ÜBUNGSAUFGABEN
1. Erklären Sie anhand des Textauszugs zum Kratylos, weshalb die Rede von falschen Wörtern dort als unangebracht gilt.
2. Schreiben Sie aus dem Textauszug zum Kratylos die Passage ab, die mit „Arbiträre Bedeutung und“ beginnt und mit „ist nicht willkürlich.“ endet.

Da die Theorien, die Platon uns unterbreitet, in etwa so unzutreffend sind, wie die These, dass das Dschungelcamp eine gute Fernsehshow ist, werde ich nicht darauf eingehen. Aber ich werde euch erzählen, welche Themen allesamt angerissen werden. Blicken wir in den Text!

Arbiträre Bedeutung und Wahrheit von Sätzen

Die erste, wichtige Erkenntnis im Kratylos ist, dass die Bedeutung von Wörtern nicht in gleicher weise konventionell sein kann wie andere Konventionen, zum Beispiel die von Markennamen. Ich kann meine Marke nennen, wie es mir passt und ich kann den Namen sogar ändern, wenn ich Spaß daran habe und aus Raider Twix machen. Aber gleiches kann ich, wenn ich verstanden werden will, nicht mit einem Wort wie „Haus“ machen. Wir können heute mit Sicherheit sagen, dass die Bedeutung von Wörtern konventionell oder besser arbiträr ist, wie die Sprachwissenschaft sagt. Aber sie ist nicht willkürlich.

Der nächste Punkt führt uns zurück zum Verhältnis vom Ganzen zu seinen Teilen. Eine Frage, die Platon wiederholt beschäftigte: Wir rissen sie schon einmal in der Folge zum Sinn des Lebens an und im Zusammenhang mit der Frage, was Wissen ist, hatten wir gesagt, dass das Ganze nur wahr sein kann, wenn auch seine Teile wahr sind.

Platon will diese These von der Wahrheit vom Ganzen und seinen Teilen hier auch für Sätze und Wörter geltend machen. Das ist allerdings kompletter Bullshit. Ungefähr so hanebüchen wie zu behaupten, dass der Klimawandel nicht menschengemachten ist, obwohl all unsere Messdaten das Gegenteil sagen. Der Satz „Der aktuelle Klimawandel ist nicht von Menschen gemacht“ ist falsch. Aber die darin vorkommenden Wörter wie zum Beispiel „Klimawandel“ oder „Menschen“ sind deshalb nicht falsch. Die Rede von falschen Wörtern ist komplett unangebracht. Aber auch diese falsche These hatte etwas Gutes an sich: Sie war der Ausgangspunkt für Aristoteles, Platons Schüler, ein für alle Mal zu klären, was denn überhaupt die kleinste Einheit ist, die wahr oder falsch sein kann. Und die Antwort lautet: Der Satz.

DATEN

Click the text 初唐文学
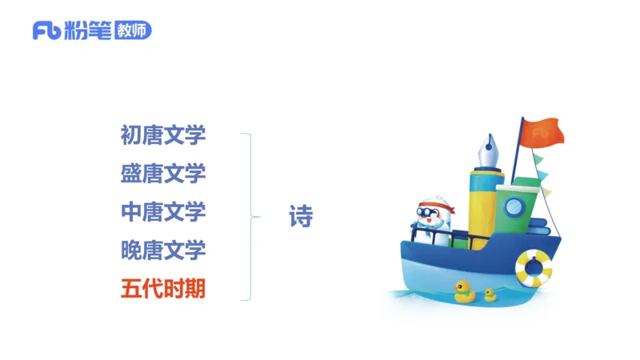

LÖSUNGEN
1. Der Satz „Der aktuelle Klimawandel ist nicht von Menschen gemacht“ ist zwar falsch, die darin vorkommenden Wörter wie „Klimawandel“ oder „Menschen“ sind deshalb aber nicht falsch. Platons These, das Ganze könne nur wahr sein, wenn seine Teile wahr sind, lässt sich also nicht auf Sätze und Wörter übertragen.

2.
Arbiträre Bedeutung und Wahrheit von Sätzen

Die erste, wichtige Erkenntnis im Kratylos ist, dass die Bedeutung von Wörtern nicht in gleicher weise konventionell sein kann wie andere Konventionen, zum Beispiel die von Markennamen. Ich kann meine Marke nennen, wie es mir passt und ich kann den Namen sogar ändern, wenn ich Spaß daran habe und aus Raider Twix machen. Aber gleiches kann ich, wenn ich verstanden werden will, nicht mit einem Wort wie „Haus“ machen. Wir können heute mit Sicherheit sagen, dass die Bedeutung von Wörtern konventionell oder besser arbiträr ist, wie die Sprachwissenschaft sagt. Aber sie ist nicht willkürlich.